What the task asks: Starting at the first line of the data below, repeat each line word for word up to and including the line with "Open File Explorer".

Saved entries:

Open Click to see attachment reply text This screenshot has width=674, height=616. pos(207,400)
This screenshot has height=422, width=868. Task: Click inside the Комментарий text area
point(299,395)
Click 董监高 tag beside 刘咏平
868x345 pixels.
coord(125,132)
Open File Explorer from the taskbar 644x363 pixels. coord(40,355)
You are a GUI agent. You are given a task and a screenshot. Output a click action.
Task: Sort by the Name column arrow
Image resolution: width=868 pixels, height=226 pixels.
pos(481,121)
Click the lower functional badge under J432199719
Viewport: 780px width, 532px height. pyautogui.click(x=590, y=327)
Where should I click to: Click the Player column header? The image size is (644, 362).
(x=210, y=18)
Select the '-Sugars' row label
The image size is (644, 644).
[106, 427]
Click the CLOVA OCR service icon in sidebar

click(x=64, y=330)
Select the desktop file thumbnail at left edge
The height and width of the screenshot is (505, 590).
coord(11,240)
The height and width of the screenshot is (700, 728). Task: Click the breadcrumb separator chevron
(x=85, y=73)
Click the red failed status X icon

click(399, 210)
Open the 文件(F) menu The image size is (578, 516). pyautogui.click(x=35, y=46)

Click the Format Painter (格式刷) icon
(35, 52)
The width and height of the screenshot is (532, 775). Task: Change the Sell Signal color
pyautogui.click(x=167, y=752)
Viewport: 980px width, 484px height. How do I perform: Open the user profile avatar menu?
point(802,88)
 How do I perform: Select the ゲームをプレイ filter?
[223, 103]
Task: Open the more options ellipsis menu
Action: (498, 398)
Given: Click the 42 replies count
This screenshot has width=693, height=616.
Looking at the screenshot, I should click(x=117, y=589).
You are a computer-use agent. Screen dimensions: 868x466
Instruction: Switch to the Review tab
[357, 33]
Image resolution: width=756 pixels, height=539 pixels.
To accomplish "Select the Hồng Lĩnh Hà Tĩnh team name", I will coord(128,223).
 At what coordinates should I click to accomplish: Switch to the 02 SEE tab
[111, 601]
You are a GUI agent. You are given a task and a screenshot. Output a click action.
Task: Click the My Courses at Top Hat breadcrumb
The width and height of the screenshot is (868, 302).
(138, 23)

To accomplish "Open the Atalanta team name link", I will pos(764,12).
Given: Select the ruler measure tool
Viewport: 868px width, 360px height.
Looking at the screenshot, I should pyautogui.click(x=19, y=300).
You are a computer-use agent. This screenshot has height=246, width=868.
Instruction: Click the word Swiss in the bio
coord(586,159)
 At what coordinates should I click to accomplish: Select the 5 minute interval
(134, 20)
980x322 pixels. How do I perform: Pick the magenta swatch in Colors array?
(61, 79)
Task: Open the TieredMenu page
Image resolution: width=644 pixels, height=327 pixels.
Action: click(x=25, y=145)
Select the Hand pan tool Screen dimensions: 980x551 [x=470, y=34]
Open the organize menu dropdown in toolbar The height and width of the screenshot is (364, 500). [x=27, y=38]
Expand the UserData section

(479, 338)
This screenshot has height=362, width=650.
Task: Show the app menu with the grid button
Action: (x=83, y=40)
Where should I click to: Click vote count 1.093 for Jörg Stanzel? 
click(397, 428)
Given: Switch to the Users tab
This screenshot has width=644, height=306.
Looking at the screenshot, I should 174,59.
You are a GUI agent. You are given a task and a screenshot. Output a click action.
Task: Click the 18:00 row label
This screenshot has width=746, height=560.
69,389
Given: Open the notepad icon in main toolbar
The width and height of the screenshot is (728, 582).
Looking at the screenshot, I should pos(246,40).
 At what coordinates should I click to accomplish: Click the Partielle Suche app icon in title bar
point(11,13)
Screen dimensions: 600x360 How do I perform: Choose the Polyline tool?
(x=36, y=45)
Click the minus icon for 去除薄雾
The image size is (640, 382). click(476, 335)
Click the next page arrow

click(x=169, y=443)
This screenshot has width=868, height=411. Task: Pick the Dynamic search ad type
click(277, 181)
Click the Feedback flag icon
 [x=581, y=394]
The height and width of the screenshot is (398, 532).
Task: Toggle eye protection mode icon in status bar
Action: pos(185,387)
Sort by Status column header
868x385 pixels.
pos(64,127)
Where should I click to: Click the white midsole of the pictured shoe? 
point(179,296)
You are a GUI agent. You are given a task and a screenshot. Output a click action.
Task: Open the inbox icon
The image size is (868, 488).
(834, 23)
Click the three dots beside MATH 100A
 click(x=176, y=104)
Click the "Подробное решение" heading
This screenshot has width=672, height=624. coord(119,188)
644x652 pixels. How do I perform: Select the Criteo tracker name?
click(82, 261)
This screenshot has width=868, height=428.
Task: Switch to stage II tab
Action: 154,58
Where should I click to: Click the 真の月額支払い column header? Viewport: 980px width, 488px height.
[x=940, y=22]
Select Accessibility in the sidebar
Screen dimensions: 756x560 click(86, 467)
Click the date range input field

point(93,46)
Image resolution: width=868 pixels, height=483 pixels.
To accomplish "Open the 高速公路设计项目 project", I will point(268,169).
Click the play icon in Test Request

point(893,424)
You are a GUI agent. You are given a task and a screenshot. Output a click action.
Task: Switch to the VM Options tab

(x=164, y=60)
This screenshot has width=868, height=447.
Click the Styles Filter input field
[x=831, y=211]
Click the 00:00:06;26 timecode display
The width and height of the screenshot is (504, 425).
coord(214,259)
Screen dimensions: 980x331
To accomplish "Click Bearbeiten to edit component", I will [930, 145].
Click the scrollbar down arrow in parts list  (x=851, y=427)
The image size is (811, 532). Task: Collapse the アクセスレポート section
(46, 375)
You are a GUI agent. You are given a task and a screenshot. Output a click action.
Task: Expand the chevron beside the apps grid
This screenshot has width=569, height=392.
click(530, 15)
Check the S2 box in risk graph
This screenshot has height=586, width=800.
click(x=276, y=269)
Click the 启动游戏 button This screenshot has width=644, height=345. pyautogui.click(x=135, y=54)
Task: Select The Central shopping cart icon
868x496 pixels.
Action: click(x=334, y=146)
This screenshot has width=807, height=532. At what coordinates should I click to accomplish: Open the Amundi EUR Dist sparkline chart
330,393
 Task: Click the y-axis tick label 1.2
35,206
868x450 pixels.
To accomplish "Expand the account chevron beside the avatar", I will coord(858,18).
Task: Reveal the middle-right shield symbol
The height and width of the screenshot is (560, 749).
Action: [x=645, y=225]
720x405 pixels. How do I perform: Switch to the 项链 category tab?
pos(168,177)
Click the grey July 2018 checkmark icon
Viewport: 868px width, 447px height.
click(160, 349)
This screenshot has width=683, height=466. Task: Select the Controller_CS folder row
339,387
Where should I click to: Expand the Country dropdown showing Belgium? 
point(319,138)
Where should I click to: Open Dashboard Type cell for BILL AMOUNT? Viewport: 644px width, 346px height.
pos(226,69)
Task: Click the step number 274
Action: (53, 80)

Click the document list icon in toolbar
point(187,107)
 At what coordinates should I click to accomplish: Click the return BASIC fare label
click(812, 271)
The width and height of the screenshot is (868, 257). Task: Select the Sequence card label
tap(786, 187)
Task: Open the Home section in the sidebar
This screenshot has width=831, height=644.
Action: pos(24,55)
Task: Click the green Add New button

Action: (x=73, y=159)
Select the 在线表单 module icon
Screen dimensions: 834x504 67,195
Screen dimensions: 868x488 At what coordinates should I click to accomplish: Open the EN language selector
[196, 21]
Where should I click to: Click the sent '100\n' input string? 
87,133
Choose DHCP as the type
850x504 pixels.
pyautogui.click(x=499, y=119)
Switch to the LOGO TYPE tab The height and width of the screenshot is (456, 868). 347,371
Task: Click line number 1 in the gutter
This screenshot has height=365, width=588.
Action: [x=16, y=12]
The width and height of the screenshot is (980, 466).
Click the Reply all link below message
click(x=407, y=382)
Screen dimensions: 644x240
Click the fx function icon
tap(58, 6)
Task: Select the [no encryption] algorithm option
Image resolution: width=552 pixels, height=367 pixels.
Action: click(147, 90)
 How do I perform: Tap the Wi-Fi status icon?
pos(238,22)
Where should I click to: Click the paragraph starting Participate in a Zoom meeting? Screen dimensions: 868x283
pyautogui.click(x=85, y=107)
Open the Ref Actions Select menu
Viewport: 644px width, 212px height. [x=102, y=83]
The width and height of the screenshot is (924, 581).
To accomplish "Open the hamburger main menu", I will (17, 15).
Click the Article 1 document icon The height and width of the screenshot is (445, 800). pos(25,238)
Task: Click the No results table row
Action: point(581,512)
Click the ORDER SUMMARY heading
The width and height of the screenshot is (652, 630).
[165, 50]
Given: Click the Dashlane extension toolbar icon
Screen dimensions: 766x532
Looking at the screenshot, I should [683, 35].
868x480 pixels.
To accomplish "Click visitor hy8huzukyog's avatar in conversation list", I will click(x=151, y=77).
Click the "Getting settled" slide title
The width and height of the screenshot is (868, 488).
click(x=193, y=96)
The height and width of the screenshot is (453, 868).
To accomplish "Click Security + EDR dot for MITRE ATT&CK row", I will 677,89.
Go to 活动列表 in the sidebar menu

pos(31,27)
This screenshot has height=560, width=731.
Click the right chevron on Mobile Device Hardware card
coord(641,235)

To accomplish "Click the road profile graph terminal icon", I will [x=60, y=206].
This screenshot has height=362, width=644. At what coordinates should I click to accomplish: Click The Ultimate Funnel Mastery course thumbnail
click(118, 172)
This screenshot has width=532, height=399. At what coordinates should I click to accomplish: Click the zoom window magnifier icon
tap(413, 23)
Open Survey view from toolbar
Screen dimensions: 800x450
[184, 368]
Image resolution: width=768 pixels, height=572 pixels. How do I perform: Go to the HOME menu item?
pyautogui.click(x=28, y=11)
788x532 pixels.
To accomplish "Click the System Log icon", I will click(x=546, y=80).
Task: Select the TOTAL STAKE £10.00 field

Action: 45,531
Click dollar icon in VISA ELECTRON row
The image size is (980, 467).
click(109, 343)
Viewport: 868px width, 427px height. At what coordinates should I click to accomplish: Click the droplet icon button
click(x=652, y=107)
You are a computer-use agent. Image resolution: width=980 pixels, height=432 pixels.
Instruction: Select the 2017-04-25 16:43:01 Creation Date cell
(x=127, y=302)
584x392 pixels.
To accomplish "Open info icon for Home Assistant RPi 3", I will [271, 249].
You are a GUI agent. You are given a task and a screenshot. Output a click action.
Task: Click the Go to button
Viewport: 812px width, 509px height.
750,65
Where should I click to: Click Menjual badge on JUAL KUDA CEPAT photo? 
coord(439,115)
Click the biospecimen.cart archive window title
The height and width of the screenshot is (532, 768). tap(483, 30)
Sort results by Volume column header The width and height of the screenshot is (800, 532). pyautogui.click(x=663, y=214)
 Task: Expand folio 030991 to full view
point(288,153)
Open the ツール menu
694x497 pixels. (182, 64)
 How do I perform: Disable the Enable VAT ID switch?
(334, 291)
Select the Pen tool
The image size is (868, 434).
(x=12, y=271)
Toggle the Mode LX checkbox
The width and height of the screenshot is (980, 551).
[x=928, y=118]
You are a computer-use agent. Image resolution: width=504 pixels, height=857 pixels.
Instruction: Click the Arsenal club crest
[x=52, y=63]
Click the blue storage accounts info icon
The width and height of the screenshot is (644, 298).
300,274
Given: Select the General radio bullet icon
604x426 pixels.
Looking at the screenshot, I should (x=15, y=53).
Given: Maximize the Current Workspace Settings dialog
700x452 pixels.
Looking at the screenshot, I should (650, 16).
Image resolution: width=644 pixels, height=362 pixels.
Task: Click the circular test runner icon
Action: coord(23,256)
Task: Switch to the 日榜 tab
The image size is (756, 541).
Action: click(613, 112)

Output for this task:
Open Click to see attachment reply text This screenshot has width=674, height=616. pos(207,400)
This screenshot has height=422, width=868. Task: Click inside the Комментарий text area
point(299,395)
Click 董监高 tag beside 刘咏平
868x345 pixels.
coord(125,132)
Open File Explorer from the taskbar 644x363 pixels. coord(40,355)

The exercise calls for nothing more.